== QUOTED PASSAGE ==

◇ ◇ ◇ ◇ ◇

Leverage Azure Form Recognizer Cognitive Service API in a high throughput solution

Primary LanguageC#

High Throughput Azure AI Document Intelligence

This repository is offered to demonstrate a set of resources that will allow you to leverage Azure AI Document Intelligence for high throughput of processing documents stored in Azure Blob Storage. Additionally, it leverages Azure Service Bus, and Azure Functions to process a large number of documents in parallel. The solution can be used to process documents in a variety of formats, including Office documents, PDF, PNG, and JPEG.

IMPORTANT! In addition to leveraging the solution below with multiple Document Intelligence instances, it will be beneficial to request a transaction limit increase for your Document Intelligence Accounts. Instructions for how to do this can be found in the Azure AI Document Intelligence Documentation

Architecture and Process Overview

Process with no file trimming

Azure AI document intelligence is metered by page. If you have multi-page documents, where the information you want to extract is only on some of the pages, it may be cost effective to pre-process and trim the number of pages prior to running them through the Azure AI Document Intelligence. To accomplish this, you can use this project on conjunction with a Python Function that will perform Teseract OCR to select only specific pages based on identifying keywords. This function can be found at the PythonAIFunction repository. The process flow for this is shown below:

Process with Teseract OCR file trimming

Feature Details

This solution leverages the following Azure services:

  • Azure Blob Storage with three or four containers
    • rawforms - Location for the multi-page forms that you want to trim pages from (used only in conjunction with the PythonAIFunction function)
    • incoming - stores the forms/files that you want to process
    • output - the location where the Document Intelligence JSON output is stored. The file names match the original files, with the extension changed to .json
    • processed - where the forms/files are moved to once successfully processed by Document Intelligence
  • Azure Service Bus with two or three queues
    • rawqueue - Message containing message for the multi-page forms that you want to trim (used only in conjunction with the PythonAIFunction function)
    • formqueue - this contains the messages for the files that need to be processed
    • processedqueue - this contains the messages for files that have been processed and need to be moved to the processed blob container
  • Azure AI Document Intelligence - the Azure AI Service API that will perform the document intelligence, extraction and processing.
  • Three Azure Functions
    • FormQueue - identifies the files in the incoming blob container and send a claim check message (containing the file name) to the formqueue queue. If used in conjunction with the PythonAIFunction by using the useRawFiles=true query string, it will instead identify files int he rawfiles container and send a claim check message to the rawqueue queue.

◇ ◇ ◇ ◇ ◇

== DATA LINES ==
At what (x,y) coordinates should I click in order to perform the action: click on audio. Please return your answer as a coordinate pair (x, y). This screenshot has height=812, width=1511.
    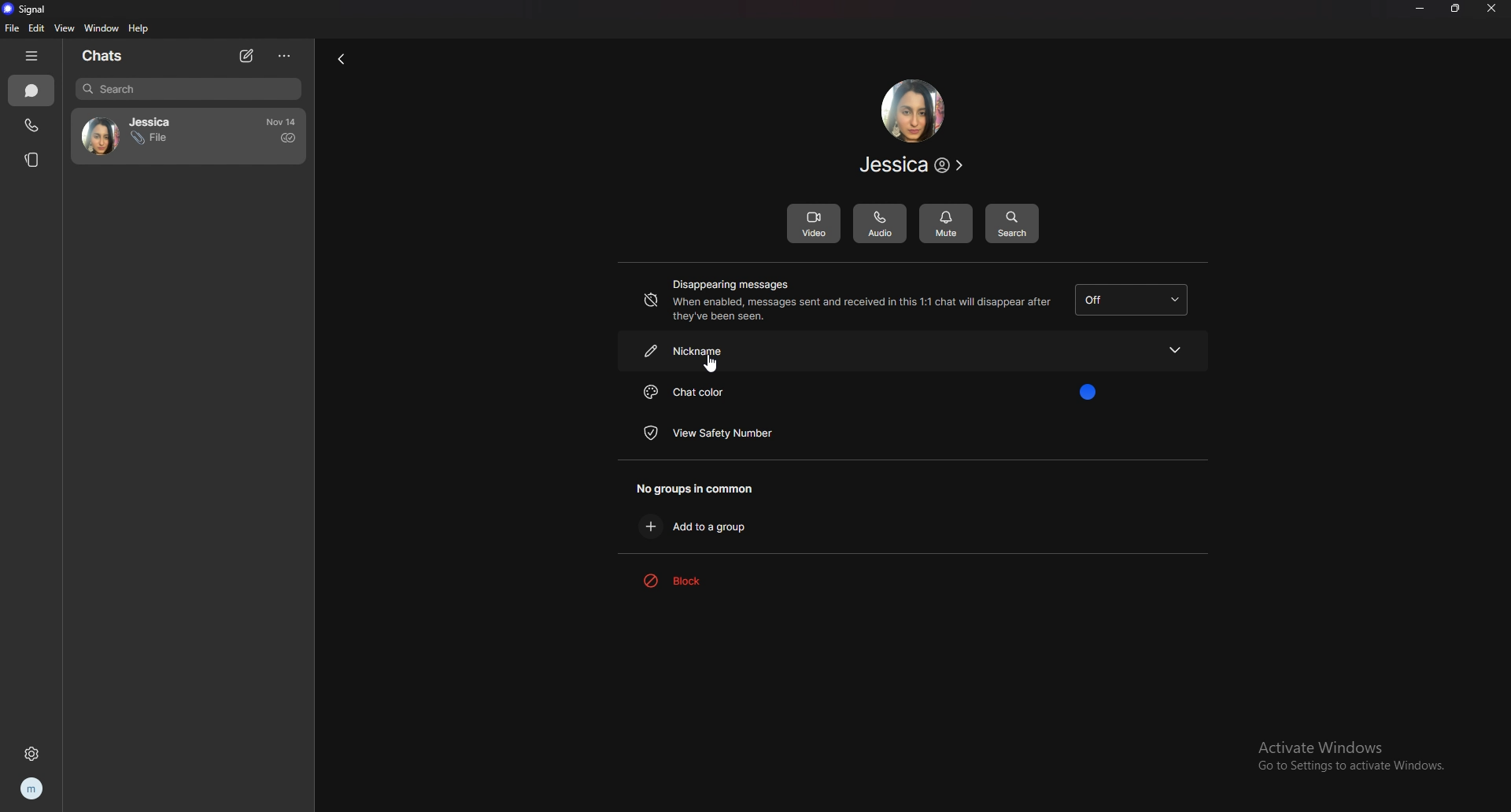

◇ ◇ ◇ ◇ ◇

== EXERCISE PROMPT ==
Please update the Document Intelligence page by rewriting everything from "This repository is" down to "PNG, and JPEG.", with "Azure Functions" changed to "Azure Container Apps".

== THE RESULT ==
This repository is offered to demonstrate a set of resources that will allow you to leverage Azure AI Document Intelligence for high throughput of processing documents stored in Azure Blob Storage. Additionally, it leverages Azure Service Bus, and Azure Container Apps to process a large number of documents in parallel. The solution can be used to process documents in a variety of formats, including Office documents, PDF, PNG, and JPEG.